[Data Boundary: Start]
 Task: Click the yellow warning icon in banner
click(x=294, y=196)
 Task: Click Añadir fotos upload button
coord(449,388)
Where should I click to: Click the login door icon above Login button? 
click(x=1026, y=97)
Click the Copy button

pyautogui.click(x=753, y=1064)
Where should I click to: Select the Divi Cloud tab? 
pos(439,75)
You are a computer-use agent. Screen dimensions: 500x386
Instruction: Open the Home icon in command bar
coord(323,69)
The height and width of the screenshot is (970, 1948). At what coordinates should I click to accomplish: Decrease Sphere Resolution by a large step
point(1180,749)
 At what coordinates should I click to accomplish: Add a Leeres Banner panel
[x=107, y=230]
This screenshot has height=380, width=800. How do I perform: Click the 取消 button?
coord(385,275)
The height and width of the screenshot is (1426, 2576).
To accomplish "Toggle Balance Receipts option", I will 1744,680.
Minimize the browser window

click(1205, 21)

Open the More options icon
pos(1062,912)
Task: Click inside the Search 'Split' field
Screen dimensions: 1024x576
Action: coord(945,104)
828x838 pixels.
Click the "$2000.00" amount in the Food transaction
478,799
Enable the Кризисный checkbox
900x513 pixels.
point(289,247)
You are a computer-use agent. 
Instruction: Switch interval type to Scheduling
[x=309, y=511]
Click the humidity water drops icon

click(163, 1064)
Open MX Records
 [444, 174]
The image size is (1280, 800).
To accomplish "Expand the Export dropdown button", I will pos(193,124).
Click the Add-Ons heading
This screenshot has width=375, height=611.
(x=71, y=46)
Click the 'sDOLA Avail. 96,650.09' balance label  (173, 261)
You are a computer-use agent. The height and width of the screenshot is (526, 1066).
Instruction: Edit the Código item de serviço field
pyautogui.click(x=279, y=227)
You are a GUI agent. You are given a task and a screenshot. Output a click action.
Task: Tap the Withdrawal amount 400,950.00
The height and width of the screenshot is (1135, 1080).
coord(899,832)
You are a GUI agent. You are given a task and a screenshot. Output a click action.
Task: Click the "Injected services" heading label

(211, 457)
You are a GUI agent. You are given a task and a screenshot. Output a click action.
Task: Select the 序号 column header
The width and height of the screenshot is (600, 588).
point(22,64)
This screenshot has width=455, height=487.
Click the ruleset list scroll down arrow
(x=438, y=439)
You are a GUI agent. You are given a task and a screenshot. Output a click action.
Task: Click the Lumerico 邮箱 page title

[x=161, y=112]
[Data Boundary: End]
» Task item
In the records above, find each line that holds the word "computer"; copy all such lines.

» Solution for this problem
You are a computer-use agent. Screen dimensions: 500x386
You are a computer-use agent. 
You are a computer-use agent. The height and width of the screenshot is (526, 1066).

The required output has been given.